A recent story about an Indiana school district that decided to help ease its driver shortage by training and hiring teachers — and sweetening the deal with $18,000 for the year — received plenty of attention from our readers. Reactions ranged from supportive to taking offense.
Carmel Clay Schools is training some of its elementary school teachers to drive bus routes before and after their classes, starting with the 2019-20 school year, Indianapolis Star reported in July.
Roger McMichael, the associate superintendent for the district, told the newspaper that Carmel Clay Schools has struggled for years with a driver shortage, and that each school bus driver currently runs two or three routes every day. McMichael also said that he thought that teachers may find a job driving a school bus to be more convenient than other second jobs available to them. A plus, he added, is that they know how to manage a classroom, which can be a valuable asset for driving a bus.
Some of our readers welcomed the idea, calling it out-of-the-box thinking, and one reader said it was helpful to his district when he drove for field trips and sporting events while he was a teacher. Others expressed concerns about current bus drivers losing opportunities to pick up extra hours for more pay and the issue of seniority among those drivers, whether the teachers will be able to keep up with the ongoing training and meeting requirements, and even whether many teachers at their district would be interested or have enough time.
One comment from a reader on SBF's Facebook page took issue with the headline of the Indianapolis Star article.
“What is sad is that the Indy Star article is titled ‘Innovative or Offensive?’ I wonder if people know how many of us have college degrees,” she wrote. “I get tired of our profession being treated like it’s a last resort or people [in it] are too stupid to do anything else.”

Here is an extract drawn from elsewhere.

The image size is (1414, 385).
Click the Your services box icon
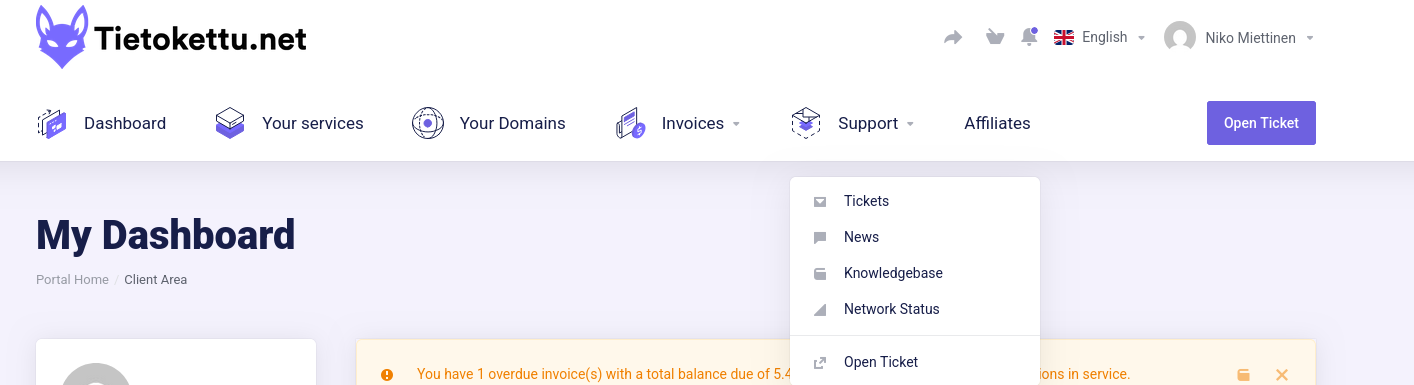pyautogui.click(x=230, y=124)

The reader added that parents often treat her differently when they find out she’s a college graduate and works in student transportation “because I love it.”

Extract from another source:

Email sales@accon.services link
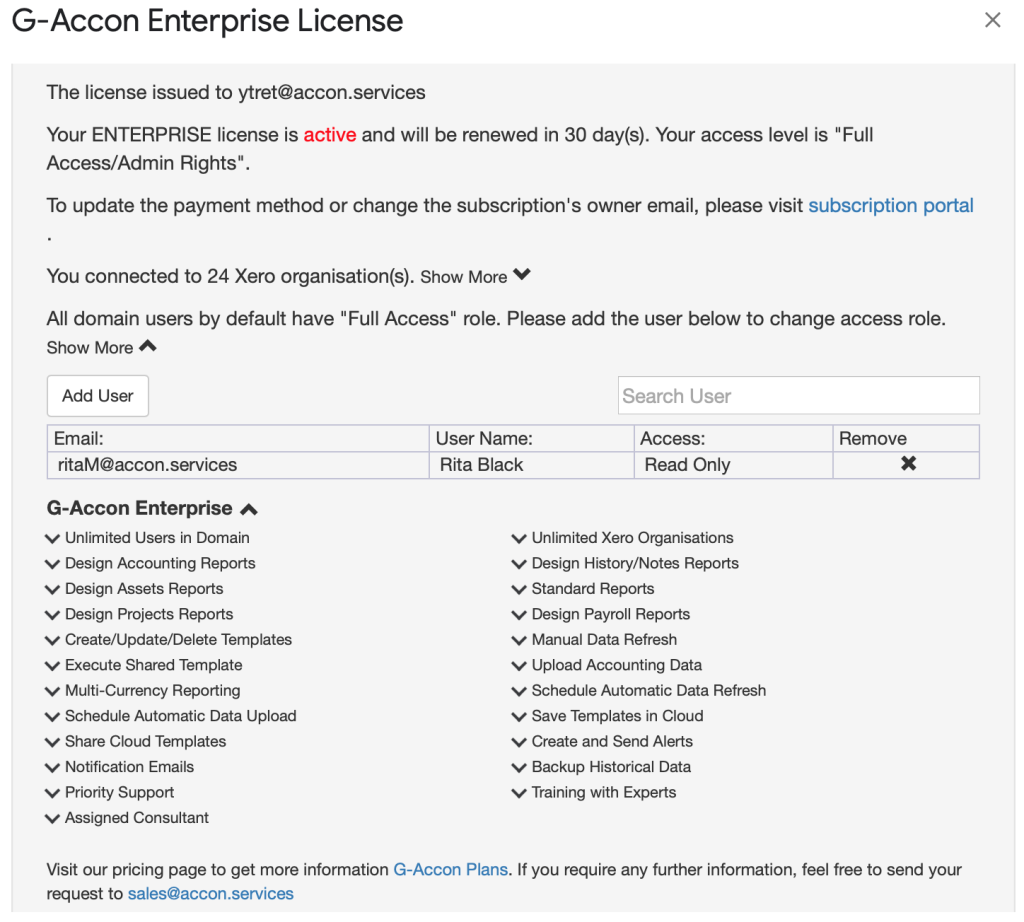Image resolution: width=1024 pixels, height=922 pixels. point(210,894)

Many readers commented that if drivers were paid more to begin with and issues with student behavior were handled better, then there wouldn’t be a shortage.
“I left school bus driving for over-the-road trucking because I literally could not support my household on a bus driver’s wages,” another reader shared. “And that was with picking up every possible working hour I could. I literally cannot afford to go back to bus driving. Pay a living wage and I would.”
One reader commented that it isn’t so much the pay they find challenging as the students’ behavior and a lack of respect.
“The school system won’t back the driver. They always let the parents have their way. If they would put the troublemakers off the bus, they could keep more drivers.”
Meanwhile, school systems in North Carolina have been employing a similar practice as a requirement in some cases to mitigate driver shortage. In some counties, school systems require teacher’s assistants, non-managerial custodial staff members, and child nutrition staff members to obtain a commercial driver’s license (CDL), Kevin Harrison, state director of pupil transportation at the North Carolina Department of Public Instruction, told School Bus Fleet last year.
The practice is seen as a necessity to keep some transportation departments running, Harrison said in the story. Some employees view it as an imposition, and counties that have the requirement reported more difficulties recruiting and retaining those other positions.
“They not only have to find somebody who is a good child nutrition worker, but who is also willing to drive a school bus filled with children, and sometimes those skill sets don’t match up,” Harrison said. “But some transportation departments report that it’s nearly essential they do it.”
If the practice does take hold, hopefully existing drivers will be considered fairly when it comes to being granted extra hours (and pay), and the additional staff will end up helping to take the load off them as well.